EXTRACTED ENTRIES:
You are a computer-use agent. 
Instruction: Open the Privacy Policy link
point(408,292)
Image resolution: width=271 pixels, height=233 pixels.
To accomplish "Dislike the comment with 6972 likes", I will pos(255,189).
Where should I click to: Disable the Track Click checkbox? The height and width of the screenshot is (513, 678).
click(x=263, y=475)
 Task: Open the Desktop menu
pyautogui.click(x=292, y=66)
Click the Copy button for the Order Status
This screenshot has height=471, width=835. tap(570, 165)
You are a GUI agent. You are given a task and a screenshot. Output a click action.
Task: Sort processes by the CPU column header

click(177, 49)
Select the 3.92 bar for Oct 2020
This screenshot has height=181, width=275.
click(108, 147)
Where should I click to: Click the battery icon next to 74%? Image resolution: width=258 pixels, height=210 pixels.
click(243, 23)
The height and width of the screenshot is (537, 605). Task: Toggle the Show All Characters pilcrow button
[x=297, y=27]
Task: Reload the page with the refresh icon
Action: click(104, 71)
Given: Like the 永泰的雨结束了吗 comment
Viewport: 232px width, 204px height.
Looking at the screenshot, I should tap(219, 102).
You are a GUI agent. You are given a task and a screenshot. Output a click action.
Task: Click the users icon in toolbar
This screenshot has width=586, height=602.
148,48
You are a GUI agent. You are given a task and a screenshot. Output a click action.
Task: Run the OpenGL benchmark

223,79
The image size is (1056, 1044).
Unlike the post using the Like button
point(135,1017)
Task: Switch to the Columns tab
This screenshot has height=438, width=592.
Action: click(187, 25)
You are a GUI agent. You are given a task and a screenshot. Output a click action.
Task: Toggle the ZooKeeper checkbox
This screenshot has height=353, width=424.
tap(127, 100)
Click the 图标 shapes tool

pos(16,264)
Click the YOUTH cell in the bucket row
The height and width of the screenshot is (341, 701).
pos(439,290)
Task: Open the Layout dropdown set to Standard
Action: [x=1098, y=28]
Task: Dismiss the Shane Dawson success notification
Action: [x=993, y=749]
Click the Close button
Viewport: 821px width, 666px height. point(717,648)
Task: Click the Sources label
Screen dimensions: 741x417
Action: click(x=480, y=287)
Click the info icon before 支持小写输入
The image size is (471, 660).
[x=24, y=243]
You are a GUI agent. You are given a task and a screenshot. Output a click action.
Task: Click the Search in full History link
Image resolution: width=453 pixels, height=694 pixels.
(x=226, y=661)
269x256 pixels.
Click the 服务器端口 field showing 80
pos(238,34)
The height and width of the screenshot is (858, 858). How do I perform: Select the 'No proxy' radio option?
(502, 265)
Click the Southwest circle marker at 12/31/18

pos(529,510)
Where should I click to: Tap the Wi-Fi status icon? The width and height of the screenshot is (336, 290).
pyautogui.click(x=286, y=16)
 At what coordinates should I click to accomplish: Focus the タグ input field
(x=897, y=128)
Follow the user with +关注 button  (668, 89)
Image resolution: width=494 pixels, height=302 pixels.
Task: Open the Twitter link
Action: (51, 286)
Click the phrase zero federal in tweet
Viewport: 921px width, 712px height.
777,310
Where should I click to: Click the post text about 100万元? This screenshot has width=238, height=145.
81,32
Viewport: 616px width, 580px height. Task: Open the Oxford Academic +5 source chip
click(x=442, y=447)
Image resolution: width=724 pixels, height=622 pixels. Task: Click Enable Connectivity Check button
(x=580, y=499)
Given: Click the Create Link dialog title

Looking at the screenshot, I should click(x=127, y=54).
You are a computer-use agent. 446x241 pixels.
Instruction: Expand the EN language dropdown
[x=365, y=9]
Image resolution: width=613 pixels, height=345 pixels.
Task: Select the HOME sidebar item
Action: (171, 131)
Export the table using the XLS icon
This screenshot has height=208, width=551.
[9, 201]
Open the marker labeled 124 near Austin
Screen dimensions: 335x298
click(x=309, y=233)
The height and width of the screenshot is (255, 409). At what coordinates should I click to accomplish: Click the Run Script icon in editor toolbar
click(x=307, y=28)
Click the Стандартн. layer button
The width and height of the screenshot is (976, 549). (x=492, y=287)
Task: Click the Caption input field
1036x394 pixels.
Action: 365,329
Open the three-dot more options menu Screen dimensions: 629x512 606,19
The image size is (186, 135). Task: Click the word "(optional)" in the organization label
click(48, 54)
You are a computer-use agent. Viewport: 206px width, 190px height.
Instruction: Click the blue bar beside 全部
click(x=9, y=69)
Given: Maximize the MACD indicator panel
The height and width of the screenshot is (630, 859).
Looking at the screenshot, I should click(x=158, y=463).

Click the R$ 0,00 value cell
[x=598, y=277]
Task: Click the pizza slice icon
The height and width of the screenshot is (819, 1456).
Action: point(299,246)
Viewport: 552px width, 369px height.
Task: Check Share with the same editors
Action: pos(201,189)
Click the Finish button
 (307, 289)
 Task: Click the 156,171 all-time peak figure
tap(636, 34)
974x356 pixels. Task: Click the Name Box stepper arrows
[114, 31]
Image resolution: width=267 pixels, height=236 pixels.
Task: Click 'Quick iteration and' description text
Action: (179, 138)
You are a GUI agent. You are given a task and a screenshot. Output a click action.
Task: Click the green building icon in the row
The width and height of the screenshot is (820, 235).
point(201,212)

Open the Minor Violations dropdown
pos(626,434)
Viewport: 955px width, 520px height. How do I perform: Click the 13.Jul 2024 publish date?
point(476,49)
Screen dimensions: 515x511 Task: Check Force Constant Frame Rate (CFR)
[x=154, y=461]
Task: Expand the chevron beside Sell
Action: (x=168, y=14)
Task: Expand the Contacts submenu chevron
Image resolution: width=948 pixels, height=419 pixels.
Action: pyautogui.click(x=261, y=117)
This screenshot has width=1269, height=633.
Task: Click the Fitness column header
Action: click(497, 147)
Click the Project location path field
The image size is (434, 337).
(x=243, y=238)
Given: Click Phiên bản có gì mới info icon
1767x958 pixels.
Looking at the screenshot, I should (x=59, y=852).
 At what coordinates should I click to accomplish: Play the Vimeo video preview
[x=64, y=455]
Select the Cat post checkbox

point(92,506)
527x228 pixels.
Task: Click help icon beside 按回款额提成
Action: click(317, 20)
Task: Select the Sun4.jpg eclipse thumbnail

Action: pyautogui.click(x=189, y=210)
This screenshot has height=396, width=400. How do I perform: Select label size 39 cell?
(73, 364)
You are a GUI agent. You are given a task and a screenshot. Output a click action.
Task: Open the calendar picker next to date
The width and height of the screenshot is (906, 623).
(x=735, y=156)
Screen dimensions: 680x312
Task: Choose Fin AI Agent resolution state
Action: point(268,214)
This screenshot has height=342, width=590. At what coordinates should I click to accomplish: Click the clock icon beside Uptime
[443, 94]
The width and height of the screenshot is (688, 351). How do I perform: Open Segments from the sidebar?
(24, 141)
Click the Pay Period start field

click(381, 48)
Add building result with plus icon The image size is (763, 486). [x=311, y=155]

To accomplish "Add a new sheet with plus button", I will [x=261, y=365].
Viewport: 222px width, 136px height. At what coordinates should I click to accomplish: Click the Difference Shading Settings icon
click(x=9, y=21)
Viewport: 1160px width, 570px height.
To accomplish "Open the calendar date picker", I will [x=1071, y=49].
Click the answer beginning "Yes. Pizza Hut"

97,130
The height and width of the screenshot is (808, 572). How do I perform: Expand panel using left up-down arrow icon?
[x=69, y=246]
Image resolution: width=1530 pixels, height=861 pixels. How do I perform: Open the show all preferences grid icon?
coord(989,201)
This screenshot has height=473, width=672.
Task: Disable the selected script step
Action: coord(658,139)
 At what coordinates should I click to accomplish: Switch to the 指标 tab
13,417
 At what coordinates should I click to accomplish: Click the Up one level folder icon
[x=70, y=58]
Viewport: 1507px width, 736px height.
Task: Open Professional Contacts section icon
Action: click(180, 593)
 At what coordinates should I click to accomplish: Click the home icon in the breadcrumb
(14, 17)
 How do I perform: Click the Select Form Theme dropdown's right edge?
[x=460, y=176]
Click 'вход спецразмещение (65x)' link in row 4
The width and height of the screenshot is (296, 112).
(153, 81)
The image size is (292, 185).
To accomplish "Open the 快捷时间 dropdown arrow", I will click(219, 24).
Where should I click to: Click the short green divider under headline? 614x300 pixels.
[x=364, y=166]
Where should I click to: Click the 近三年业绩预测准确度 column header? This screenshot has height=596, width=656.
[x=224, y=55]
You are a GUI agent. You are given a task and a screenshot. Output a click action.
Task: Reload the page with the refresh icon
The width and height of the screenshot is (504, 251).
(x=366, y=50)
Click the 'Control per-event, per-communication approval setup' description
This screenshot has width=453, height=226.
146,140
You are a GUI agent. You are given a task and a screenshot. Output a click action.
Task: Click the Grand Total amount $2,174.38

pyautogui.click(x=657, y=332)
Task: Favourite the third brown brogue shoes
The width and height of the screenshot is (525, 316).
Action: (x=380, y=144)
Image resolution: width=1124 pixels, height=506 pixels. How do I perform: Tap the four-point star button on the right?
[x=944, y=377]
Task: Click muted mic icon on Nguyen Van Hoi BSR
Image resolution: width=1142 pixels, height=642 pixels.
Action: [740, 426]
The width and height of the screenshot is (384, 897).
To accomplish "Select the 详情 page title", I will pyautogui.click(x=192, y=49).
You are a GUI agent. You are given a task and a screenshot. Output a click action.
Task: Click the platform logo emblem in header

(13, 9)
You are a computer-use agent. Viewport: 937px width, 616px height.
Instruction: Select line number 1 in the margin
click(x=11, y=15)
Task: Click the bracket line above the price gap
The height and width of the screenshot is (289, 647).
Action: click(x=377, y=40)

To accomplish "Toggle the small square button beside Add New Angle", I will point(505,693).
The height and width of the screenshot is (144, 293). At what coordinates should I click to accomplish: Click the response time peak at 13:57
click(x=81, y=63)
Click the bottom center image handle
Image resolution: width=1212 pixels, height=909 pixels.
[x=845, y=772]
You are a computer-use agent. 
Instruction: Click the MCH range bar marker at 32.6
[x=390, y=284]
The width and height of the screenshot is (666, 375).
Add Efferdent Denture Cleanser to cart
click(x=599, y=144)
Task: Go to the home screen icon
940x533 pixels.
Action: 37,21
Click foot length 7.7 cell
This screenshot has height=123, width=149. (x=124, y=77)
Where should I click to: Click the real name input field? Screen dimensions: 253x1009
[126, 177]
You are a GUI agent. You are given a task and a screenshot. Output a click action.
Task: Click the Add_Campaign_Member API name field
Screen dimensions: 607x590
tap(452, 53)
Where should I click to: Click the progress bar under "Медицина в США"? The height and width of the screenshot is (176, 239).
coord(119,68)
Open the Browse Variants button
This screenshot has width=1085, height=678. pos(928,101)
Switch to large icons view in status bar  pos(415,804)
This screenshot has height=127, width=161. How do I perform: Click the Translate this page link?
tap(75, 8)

YOUR OBJECTIVE: Retype, exactly and in full, the lines above from the one containing "Where should I click to: Click the 近三年业绩预测准确度" through the one containing "Task: Click muted".

TASK RESULT:
Where should I click to: Click the 近三年业绩预测准确度 column header? This screenshot has height=596, width=656.
[x=224, y=55]
You are a GUI agent. You are given a task and a screenshot. Output a click action.
Task: Reload the page with the refresh icon
The width and height of the screenshot is (504, 251).
(x=366, y=50)
Click the 'Control per-event, per-communication approval setup' description
This screenshot has width=453, height=226.
146,140
You are a GUI agent. You are given a task and a screenshot. Output a click action.
Task: Click the Grand Total amount $2,174.38

pyautogui.click(x=657, y=332)
Task: Favourite the third brown brogue shoes
The width and height of the screenshot is (525, 316).
Action: (x=380, y=144)
Image resolution: width=1124 pixels, height=506 pixels. How do I perform: Tap the four-point star button on the right?
[x=944, y=377]
Task: Click muted mic icon on Nguyen Van Hoi BSR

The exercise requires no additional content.